> **EXERCISE PROMPT**:
Reproduce, without any change, the span of lines from the opening of the records below to the line containing "Contacto (167, 1802)", inclusive.

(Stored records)
--- START ---
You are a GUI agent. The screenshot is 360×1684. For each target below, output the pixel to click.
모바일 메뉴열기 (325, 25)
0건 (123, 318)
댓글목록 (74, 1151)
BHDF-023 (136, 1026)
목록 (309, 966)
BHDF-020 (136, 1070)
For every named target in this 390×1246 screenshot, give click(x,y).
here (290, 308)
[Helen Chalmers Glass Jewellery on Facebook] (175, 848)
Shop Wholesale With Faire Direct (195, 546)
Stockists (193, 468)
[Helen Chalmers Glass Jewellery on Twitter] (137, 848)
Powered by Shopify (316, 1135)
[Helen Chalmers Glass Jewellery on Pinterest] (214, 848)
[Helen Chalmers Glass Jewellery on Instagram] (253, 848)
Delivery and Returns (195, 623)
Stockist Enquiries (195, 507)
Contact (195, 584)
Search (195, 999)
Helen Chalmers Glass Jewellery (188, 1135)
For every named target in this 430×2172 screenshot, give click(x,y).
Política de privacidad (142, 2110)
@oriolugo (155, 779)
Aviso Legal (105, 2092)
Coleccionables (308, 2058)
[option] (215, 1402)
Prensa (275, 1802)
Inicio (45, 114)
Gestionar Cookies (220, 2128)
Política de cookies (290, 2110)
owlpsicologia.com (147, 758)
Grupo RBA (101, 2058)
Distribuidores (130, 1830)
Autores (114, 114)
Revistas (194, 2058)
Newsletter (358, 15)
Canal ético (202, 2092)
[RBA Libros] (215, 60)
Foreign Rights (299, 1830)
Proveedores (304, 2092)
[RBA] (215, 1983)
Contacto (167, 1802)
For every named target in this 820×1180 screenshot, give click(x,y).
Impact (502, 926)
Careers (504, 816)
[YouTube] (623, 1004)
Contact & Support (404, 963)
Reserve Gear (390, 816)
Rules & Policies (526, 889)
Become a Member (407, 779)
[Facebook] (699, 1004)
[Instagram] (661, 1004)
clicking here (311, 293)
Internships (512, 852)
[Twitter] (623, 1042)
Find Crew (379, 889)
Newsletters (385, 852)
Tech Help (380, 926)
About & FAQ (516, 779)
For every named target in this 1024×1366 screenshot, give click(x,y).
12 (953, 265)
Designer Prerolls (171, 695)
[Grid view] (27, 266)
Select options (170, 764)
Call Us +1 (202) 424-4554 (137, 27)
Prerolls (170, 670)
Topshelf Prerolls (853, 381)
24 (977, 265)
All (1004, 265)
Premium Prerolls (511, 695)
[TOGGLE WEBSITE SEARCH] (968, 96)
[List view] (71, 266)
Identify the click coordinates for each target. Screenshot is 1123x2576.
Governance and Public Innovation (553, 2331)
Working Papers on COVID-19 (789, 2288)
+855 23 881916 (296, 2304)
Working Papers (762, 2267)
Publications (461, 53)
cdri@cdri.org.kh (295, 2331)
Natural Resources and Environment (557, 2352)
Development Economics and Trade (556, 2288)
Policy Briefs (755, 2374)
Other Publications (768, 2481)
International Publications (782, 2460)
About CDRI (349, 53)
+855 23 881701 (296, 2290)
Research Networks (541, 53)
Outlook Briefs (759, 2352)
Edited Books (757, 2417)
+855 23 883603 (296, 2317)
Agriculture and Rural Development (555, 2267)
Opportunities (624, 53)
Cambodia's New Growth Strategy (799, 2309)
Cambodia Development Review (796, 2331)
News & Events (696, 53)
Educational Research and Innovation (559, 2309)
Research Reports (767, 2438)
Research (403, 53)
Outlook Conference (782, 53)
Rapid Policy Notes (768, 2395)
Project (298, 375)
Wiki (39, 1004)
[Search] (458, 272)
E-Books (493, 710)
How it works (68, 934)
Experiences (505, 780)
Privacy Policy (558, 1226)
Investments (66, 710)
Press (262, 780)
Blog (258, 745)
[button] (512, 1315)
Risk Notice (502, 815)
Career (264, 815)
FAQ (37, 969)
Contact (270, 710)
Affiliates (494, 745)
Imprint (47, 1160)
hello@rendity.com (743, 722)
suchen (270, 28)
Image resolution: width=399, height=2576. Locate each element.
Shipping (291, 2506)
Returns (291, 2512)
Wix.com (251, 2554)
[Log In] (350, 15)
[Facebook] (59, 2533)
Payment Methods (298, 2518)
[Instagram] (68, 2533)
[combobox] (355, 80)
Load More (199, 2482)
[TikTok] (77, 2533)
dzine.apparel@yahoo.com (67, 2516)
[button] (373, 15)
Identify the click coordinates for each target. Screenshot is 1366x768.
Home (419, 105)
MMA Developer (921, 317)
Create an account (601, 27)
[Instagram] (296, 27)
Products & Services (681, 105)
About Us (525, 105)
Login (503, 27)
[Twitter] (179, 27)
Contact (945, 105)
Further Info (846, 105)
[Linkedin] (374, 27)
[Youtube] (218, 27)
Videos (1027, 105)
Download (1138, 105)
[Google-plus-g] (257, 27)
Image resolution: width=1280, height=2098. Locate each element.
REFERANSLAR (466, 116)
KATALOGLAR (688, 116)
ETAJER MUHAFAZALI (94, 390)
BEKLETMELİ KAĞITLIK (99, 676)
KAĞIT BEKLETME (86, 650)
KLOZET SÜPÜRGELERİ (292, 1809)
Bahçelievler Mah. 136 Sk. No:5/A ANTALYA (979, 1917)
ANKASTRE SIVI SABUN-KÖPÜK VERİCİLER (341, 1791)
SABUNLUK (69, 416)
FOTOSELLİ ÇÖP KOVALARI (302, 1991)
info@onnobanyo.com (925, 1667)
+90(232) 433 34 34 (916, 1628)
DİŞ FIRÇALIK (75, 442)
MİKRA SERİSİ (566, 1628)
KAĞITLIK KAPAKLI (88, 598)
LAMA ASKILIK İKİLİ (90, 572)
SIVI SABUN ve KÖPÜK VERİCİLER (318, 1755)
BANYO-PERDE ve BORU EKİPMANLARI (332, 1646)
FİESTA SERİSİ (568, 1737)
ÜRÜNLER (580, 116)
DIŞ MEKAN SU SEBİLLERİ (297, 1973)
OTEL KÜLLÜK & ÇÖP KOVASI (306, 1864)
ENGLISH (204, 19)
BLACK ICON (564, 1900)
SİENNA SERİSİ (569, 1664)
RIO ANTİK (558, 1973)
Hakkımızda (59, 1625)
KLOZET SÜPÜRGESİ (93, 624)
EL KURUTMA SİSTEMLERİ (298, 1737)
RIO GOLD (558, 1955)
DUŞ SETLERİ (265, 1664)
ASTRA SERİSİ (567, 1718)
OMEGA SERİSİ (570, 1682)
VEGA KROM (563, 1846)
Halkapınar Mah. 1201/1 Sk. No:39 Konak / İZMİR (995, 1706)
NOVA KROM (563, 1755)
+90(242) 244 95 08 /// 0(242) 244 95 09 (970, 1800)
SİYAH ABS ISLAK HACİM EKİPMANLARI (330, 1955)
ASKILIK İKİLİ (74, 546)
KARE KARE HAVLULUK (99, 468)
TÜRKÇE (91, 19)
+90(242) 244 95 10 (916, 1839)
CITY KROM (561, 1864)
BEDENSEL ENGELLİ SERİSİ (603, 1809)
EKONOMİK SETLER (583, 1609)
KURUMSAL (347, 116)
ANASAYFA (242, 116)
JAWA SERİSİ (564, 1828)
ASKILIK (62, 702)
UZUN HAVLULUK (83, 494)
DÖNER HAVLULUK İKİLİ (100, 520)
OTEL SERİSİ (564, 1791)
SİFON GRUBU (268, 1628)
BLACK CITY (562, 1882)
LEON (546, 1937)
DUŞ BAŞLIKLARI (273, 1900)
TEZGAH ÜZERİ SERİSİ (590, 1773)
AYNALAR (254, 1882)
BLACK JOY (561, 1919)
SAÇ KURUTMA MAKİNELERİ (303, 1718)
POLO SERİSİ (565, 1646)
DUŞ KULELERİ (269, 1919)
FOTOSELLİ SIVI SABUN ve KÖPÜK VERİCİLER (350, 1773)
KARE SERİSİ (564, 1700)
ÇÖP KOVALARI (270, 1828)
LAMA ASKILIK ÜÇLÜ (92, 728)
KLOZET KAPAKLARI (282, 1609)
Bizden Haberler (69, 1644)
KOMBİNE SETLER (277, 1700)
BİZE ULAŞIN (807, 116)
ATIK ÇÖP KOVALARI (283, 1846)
--- END ---
> **TASK SOLUTION**:
You are a GUI agent. The screenshot is 360×1684. For each target below, output the pixel to click.
모바일 메뉴열기 (325, 25)
0건 (123, 318)
댓글목록 (74, 1151)
BHDF-023 (136, 1026)
목록 (309, 966)
BHDF-020 (136, 1070)
For every named target in this 390×1246 screenshot, give click(x,y).
here (290, 308)
[Helen Chalmers Glass Jewellery on Facebook] (175, 848)
Shop Wholesale With Faire Direct (195, 546)
Stockists (193, 468)
[Helen Chalmers Glass Jewellery on Twitter] (137, 848)
Powered by Shopify (316, 1135)
[Helen Chalmers Glass Jewellery on Pinterest] (214, 848)
[Helen Chalmers Glass Jewellery on Instagram] (253, 848)
Delivery and Returns (195, 623)
Stockist Enquiries (195, 507)
Contact (195, 584)
Search (195, 999)
Helen Chalmers Glass Jewellery (188, 1135)
For every named target in this 430×2172 screenshot, give click(x,y).
Política de privacidad (142, 2110)
@oriolugo (155, 779)
Aviso Legal (105, 2092)
Coleccionables (308, 2058)
[option] (215, 1402)
Prensa (275, 1802)
Inicio (45, 114)
Gestionar Cookies (220, 2128)
Política de cookies (290, 2110)
owlpsicologia.com (147, 758)
Grupo RBA (101, 2058)
Distribuidores (130, 1830)
Autores (114, 114)
Revistas (194, 2058)
Newsletter (358, 15)
Canal ético (202, 2092)
[RBA Libros] (215, 60)
Foreign Rights (299, 1830)
Proveedores (304, 2092)
[RBA] (215, 1983)
Contacto (167, 1802)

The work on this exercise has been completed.